@dwp/node-logger NPM

@dwp/node-logger

1. What is it

A node logger, to implement the common DWP json log format and Open Tracing.

Upgrading from a previous version ?

2. Why another logger library?

Most node applications use one of the popular logging libraries such as debug, winston or pino. These are all highly configurable and default to plain text and provide different named log levels. For a http service to log access requests additional libraries are required and need to be configured. The same is true for adding request identifiers. The result is a mix of logging styles from different micro-services that are extremely difficult to analyse when all put together.

This logging library implements a standard json log format and provides http access logging and request identifiers with minimal configuration.
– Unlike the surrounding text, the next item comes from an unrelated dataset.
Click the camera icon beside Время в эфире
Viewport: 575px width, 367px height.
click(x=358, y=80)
As well as logging http requests that have been completed this logging library also logs requests that are abandoned by the client and so have no response. These log line items are given the namespace ‘ns’ field value of ‘abandoned’ instead of the usual ‘http’ value.
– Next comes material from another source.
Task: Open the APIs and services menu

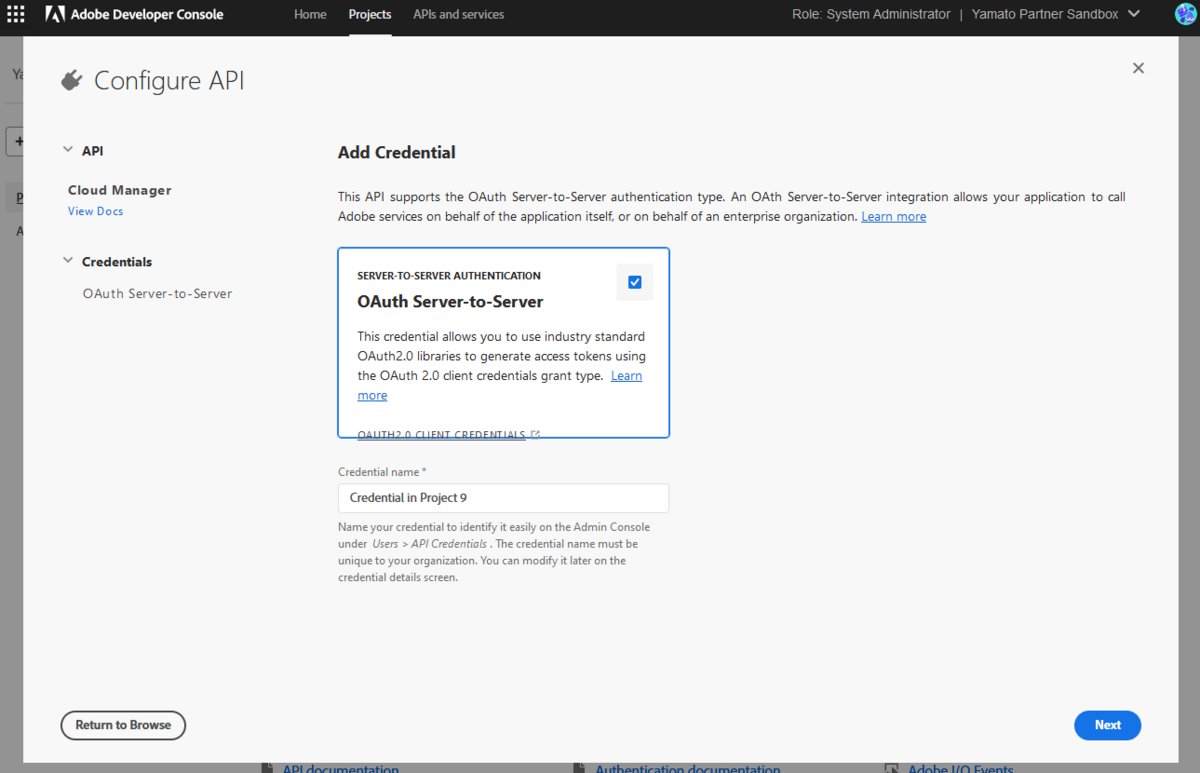Action: point(458,14)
The library uses pino and gives complete access to all of its features.

This module also contains support for the Open Tracing standard and the Jaeger client implementation. The tracing implementation comes for free and requires no additional code and it gives you full access to the open tracing API if you need it.

n.b. If adding this component to an exsiting project it is important read the Upgrading from other loggers section.
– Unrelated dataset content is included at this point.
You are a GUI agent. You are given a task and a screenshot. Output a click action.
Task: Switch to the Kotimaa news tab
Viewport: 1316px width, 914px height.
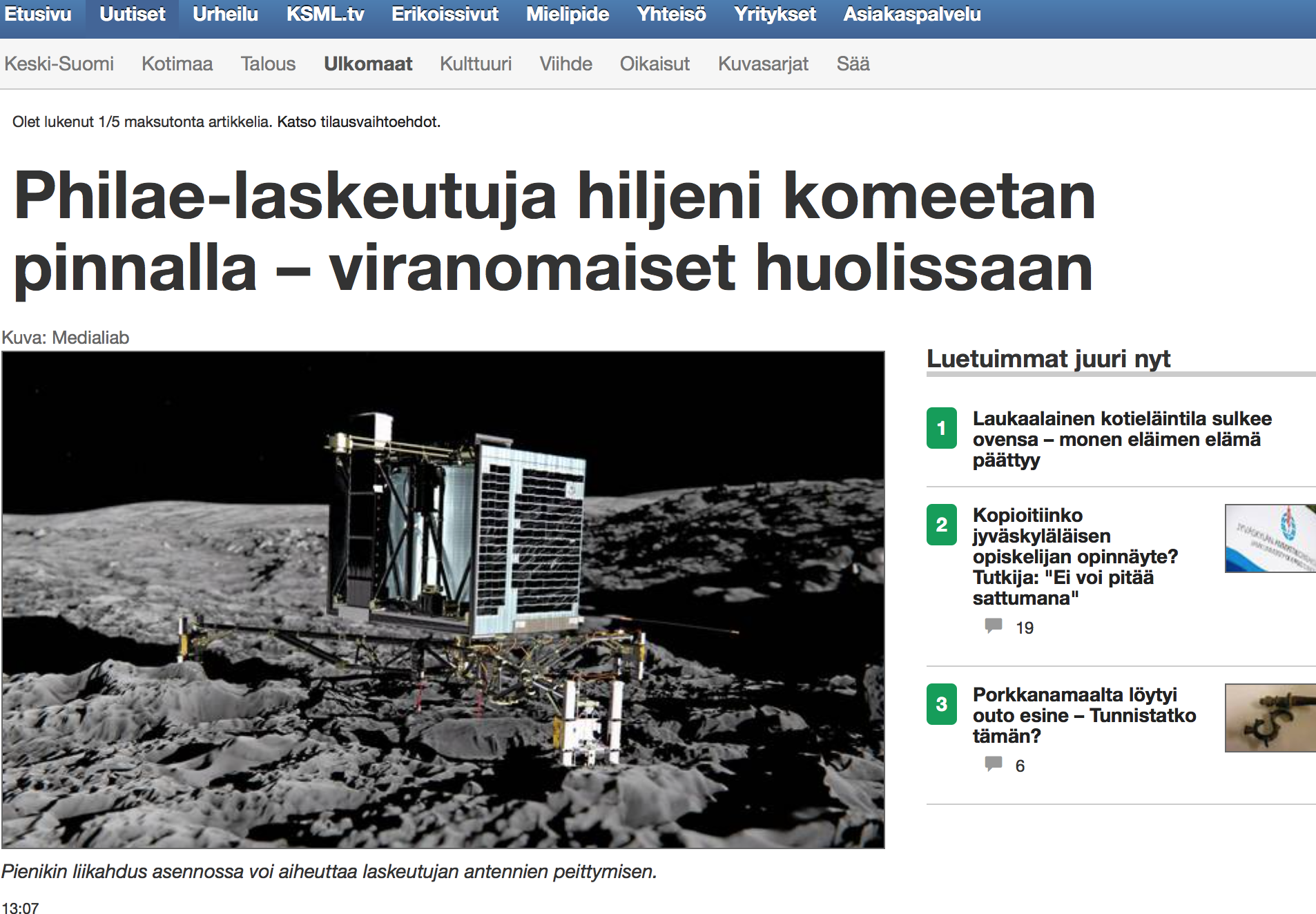click(177, 64)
3. How to implement it in your project

Add logging to an express application with just three lines of code:

// include the library
const dwpNodeLogger = require('@dwp/node-logger');

// create a logger instance
const logger = dwpNodeLogger('web');

// Add the logger as middleware to the express app.
// n.b. It should be one of the first items of middleware to add.
app.use(logger.httpLogger);

4. How to use it

logger.info('This string will be logged');

Use on of the syslog level names to make a log entry; 'trace', 'debug', 'info', 'warn', 'error', 'fatal'. The functions accept strings and objects. See the pino documentation for exact details.

Request based logging

A child logger, called 'log' is added to every request. This adds the trace context to each log entry made. The trace context contains the unique request id, and name of the client application.

To call the child logger then just use req.log and the log level method.

req.log.warn('A log entry specific to processing a request');

5. Configuration

The logger supports two differents modes, which are specified by passing a string to the creation function.

  const logger = dwpNodeLogger('web');

Use 'web' for a user facing web service. This will log request headers, useful for tracking the users' origin and device type.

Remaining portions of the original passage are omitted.